## Task inputs:
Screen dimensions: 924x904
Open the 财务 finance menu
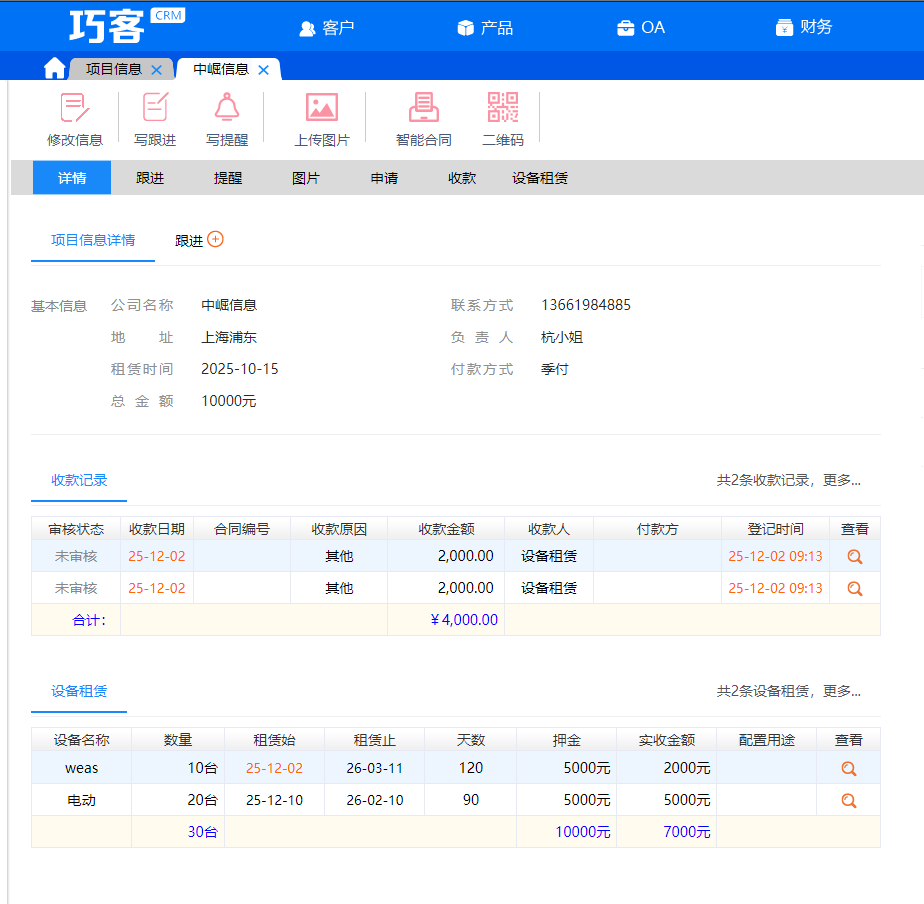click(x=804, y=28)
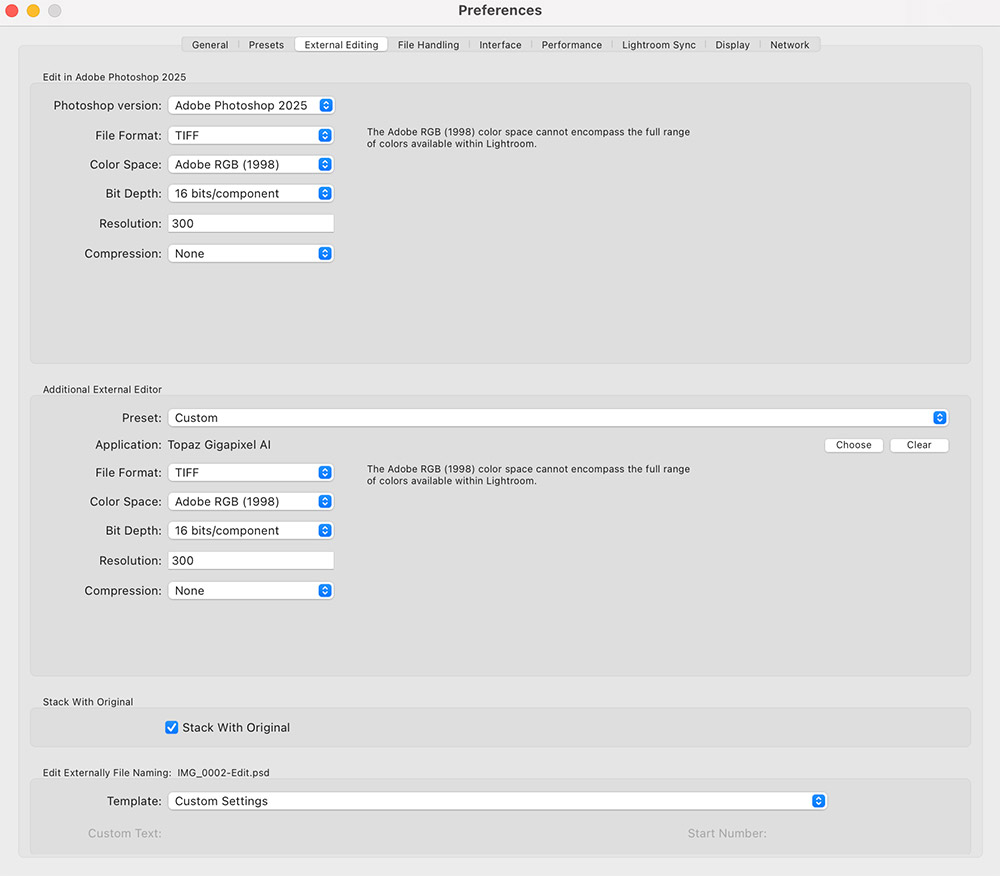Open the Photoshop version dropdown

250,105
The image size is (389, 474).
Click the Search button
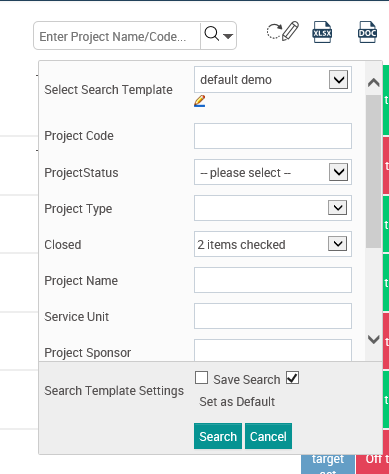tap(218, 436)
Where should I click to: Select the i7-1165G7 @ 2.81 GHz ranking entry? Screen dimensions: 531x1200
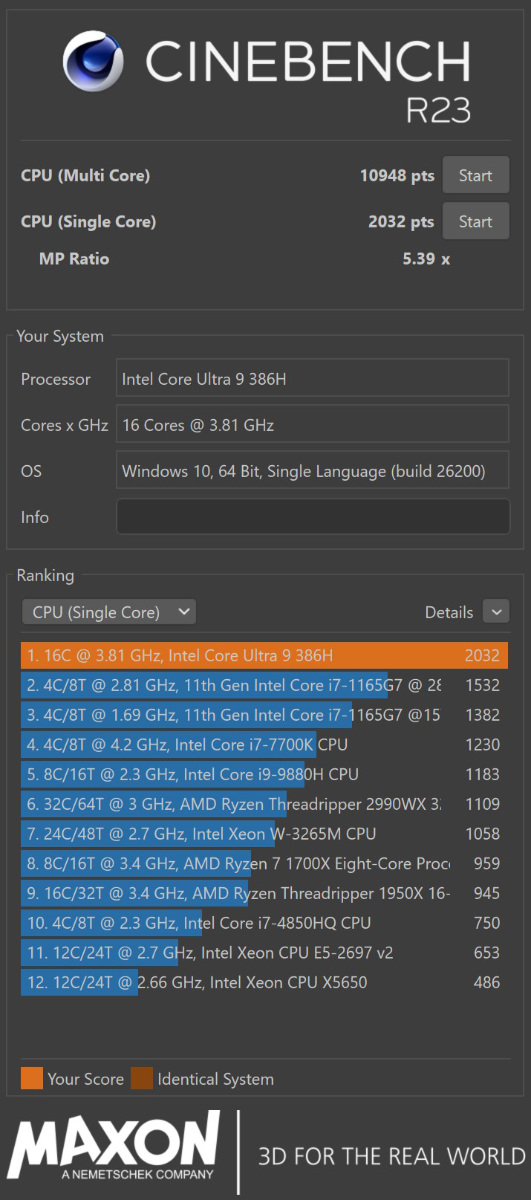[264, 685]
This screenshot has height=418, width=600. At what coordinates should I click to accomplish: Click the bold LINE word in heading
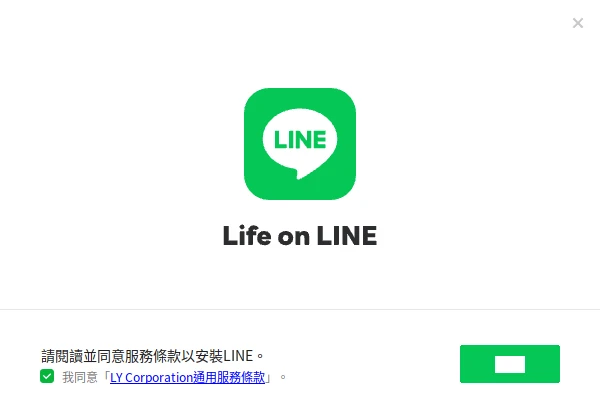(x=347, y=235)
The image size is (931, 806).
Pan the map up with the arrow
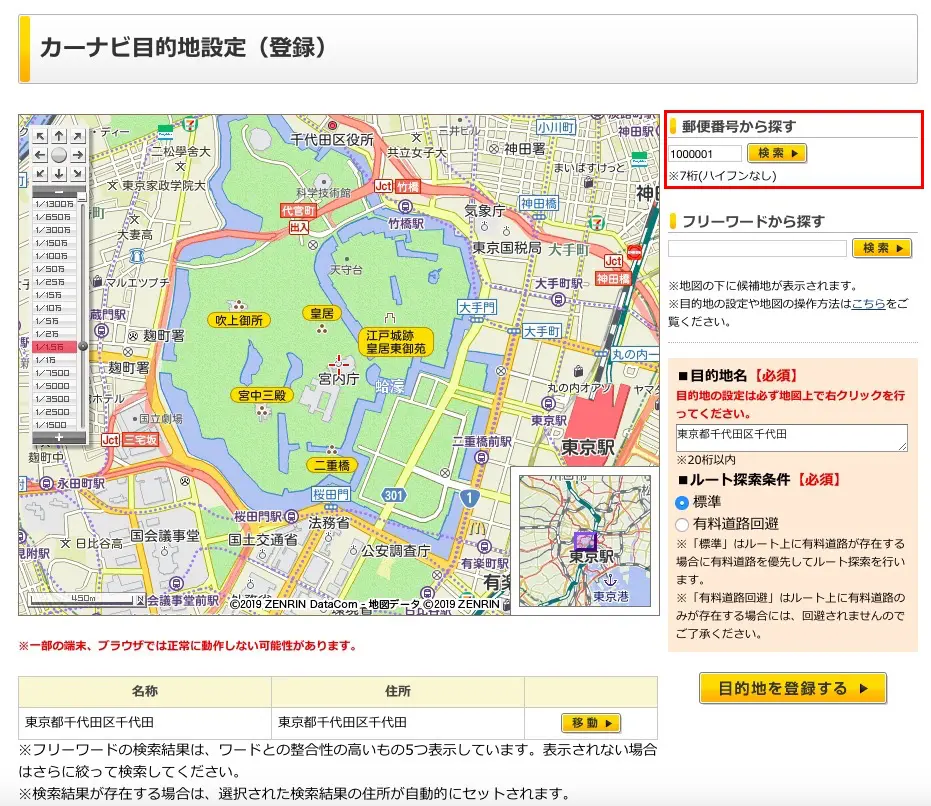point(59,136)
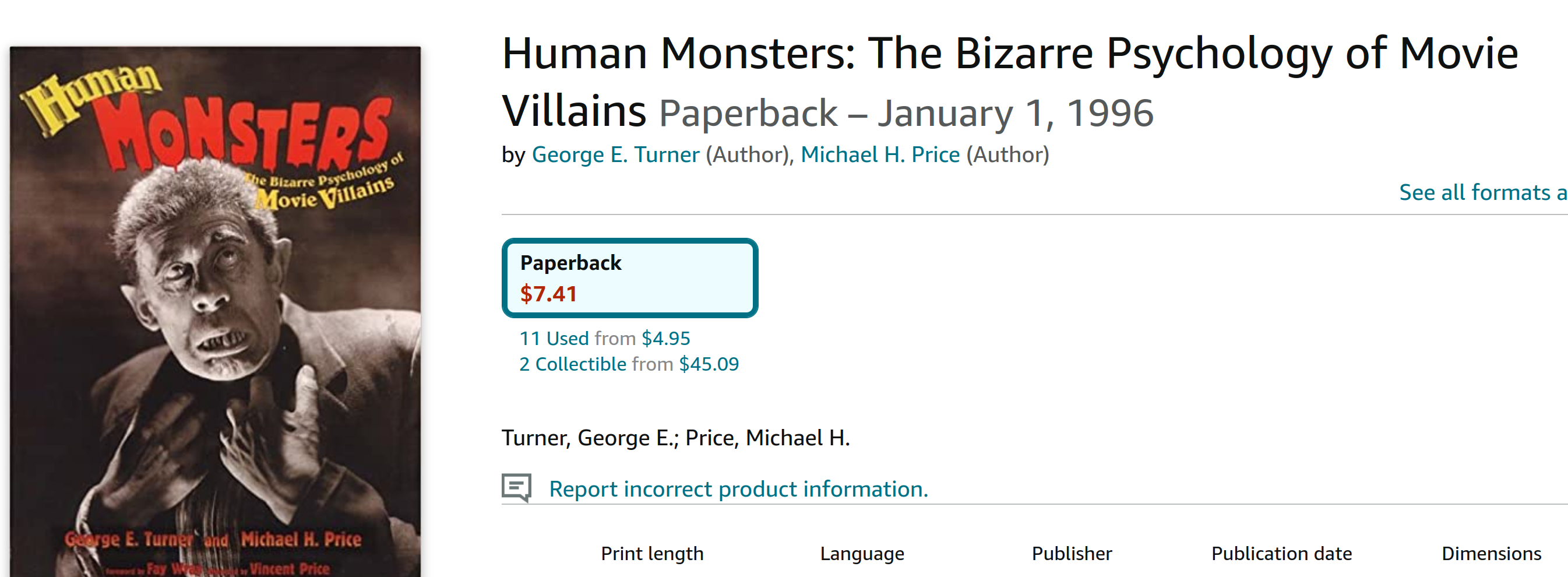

## What to work on:
Please transcribe exactly the lines from the one containing "This screenshot has" through the last line of the records above, both included, and leave out every picture.

## Output of the exercise:
This screenshot has height=418, width=600. At what coordinates should I click to accomplish: Click the bold LINE word in heading
(x=347, y=235)
The image size is (931, 806).
Pan the map up with the arrow
point(59,136)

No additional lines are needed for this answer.